Quando o José Luís me falou de um livro de amor muito romântico que gostaria que eu apresentasse, fiquei convencida ser um romance de amor.  Em casa, cheguei a pensar em declinar o convite. Não me apetecia apresentar um romance. Estava, confortavelmente, a ler “Veromar”, de Dina Salústio, e  “Março entre Meridianos”, de Luísa Fresta, duas amigas, Mulheres de Março, que nos surpreendem sempre com uma escrita fantástica que ultrapassa todos os compromissos com a palavra escrita  … não me apetecia mais nada.

Mais tarde, depois de ter visto o livro, acabei por aceitar, por ser poesia, por ser uma primeira obra, por curiosidade … e ser o autor um jovem que escreve sobe o amor romântico, nos tempos que correm.

Quando falei com José Moreno, num primeiro contacto e lhe confessei essa minha curiosidade, deu uma gargalhada e disse-me: os homens já não sabem o que é o amor, afinal o sentimento mais sublime que existe no mundo.

Pois … é de amor que vamos falar, porque os poemas são hinos à mulher e ao amor, ao amor romântico,  ao amor pela família … ao amor  pela vida.

Fiz uma leitura do livro, sem a pretensão de fazer uma crítica, porque não sou crítica, não tenho a pena leve e sábia dos críticos literários.  Levo o meu tempo … lendo e anotando …  e amo a palavra, rejuvenescida … arejada … com vida … silenciada …

Estas, as notas da leitura que fiz deste primeiro livro de poemas, de José Moreno.  
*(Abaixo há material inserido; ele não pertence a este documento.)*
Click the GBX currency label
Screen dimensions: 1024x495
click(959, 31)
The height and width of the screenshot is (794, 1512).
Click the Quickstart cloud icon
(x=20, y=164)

Vejamos, brevemente, a trajetória do autor. Nascido em Cabo Verde, portanto islenho como muitos de nós nesta sala. Como nasceu este livro? O autor conta-no-lo na contracapa. Emigrante na Europa, foi um lutador e, observando com perspicácia o meio onde foi inserido, descobriu a complexidade das relações humanas ao longo de anos. Trabalhou nas obras, sofreu, chorou perdas de entes queridos, amou, foi amado por pessoas dóceis, recusou o pessimismo, o ódio e a inveja, cultivando apenas o amor, a bondade, o optimismo e a simplicidade, na privacidade da sua solidão. Este seu livro é um livro de memórias das suas vivências. Sentiu necessidade de as escrever.

O amor é uma constante presença na poesia de José Moreno e quase todos os exercícios poéticos deste livro são uma simbiose entre o ver, o aproximar-se, o penetrar e o sentir.
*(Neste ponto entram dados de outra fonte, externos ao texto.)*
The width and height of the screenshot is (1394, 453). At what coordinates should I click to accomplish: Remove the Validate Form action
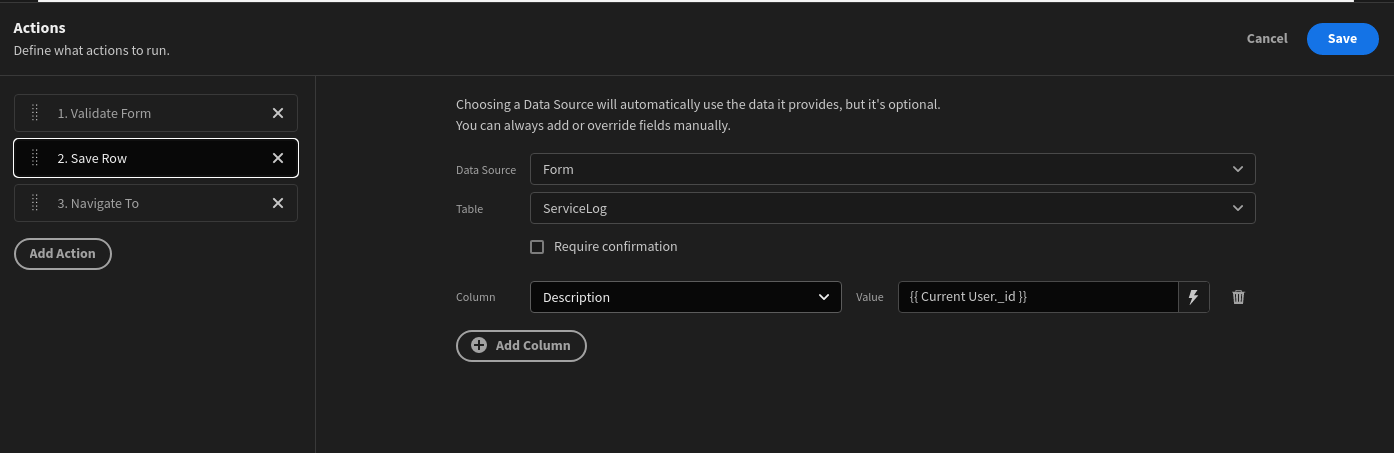point(278,113)
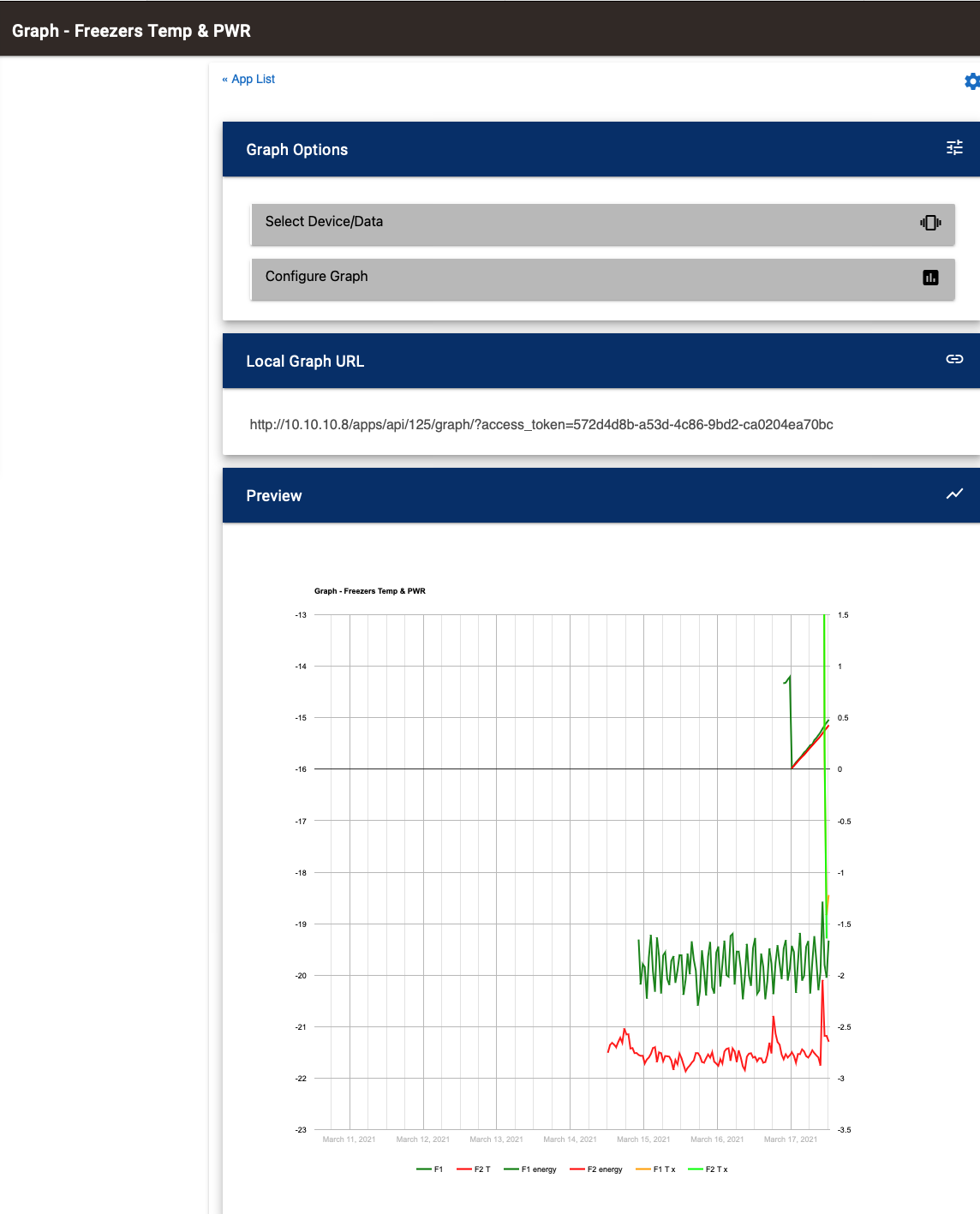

Das intenções, palavras e silêncios do poeta, aos belos exercícios eróticos, endeusando sempre a mulher amada, elevando o Amor ao eterno, ao divino e ao sublime, fui lendo e apreciando os 75 poemas que compõem esta colectânea.

Tudo é raro, porque inesperado. Senti-me recuar aos poetas românticos de antigamente.

Cito um verso que achei propício para ilustrar esta minha sentença. “Perdi minha inocência nos braços de uma deusa no colo de uma casta”.  Quem escreve assim? José Moreno.

Achei nos poemas deste livro, uma nova canção para navegarmos no silêncio, assim como o poeta viaja, ao longo dos 75 poemas, entre o mar da fantasia, da exaltação, da sublimação, da purificação e da conquista, no pudor e na ingenuidade da sua imaturidade, enquanto jovem.   

Vale a pena concentrarmo-nos em três poemas, “Meu Homem I – Meu Homem II e  Meu Homem III”, em que o poeta se expõe num corpo de mulher, e idealiza viagens fantásticas pelo mundo do prazer e do erotismo da mulher. Ele transfigura-se em mulher e, na nudez consentida no sonho, entrega-se, no máximo esplendor da sua sensualidade e intensa paixão, ao amor pelo seu homem.

Não será fácil para o homem imaginar-se corpo e alma de mulher para, em sonhos e na sua plena nudez, se revelar doce, feliz e saciada, nos braços do seu homem, másculo e magnífico, como o poeta se confessa nos poemas acima citados. Nem será fácil ajuizar os sentimentos, as reações e o julgamento da mulher, face à indiferença, à altivez, à ausência e às desconfianças do seu homem. Nem tão pouco, ter a certeza da sua transparente alegria, na sua transfiguração e entrega total, com o seu regresso, pleno de charme e uma flor na mão, ou a desinibida satisfação e imenso prazer de o ter de regresso ao leito.

Digo-vos que são misteriosos e sagrados  os comportamentos e as reações da mulher. Achei, pois, corajosa a incursão do autor no desconhecido mundo da mulher. Corajosa e idealizada com uma certa arte.

Direi o mesmo para o poema “Meu perfeito príncipe”. São desejos de uma mulher – carinhosos, ansiosos, sensuais e carregados de erotismo.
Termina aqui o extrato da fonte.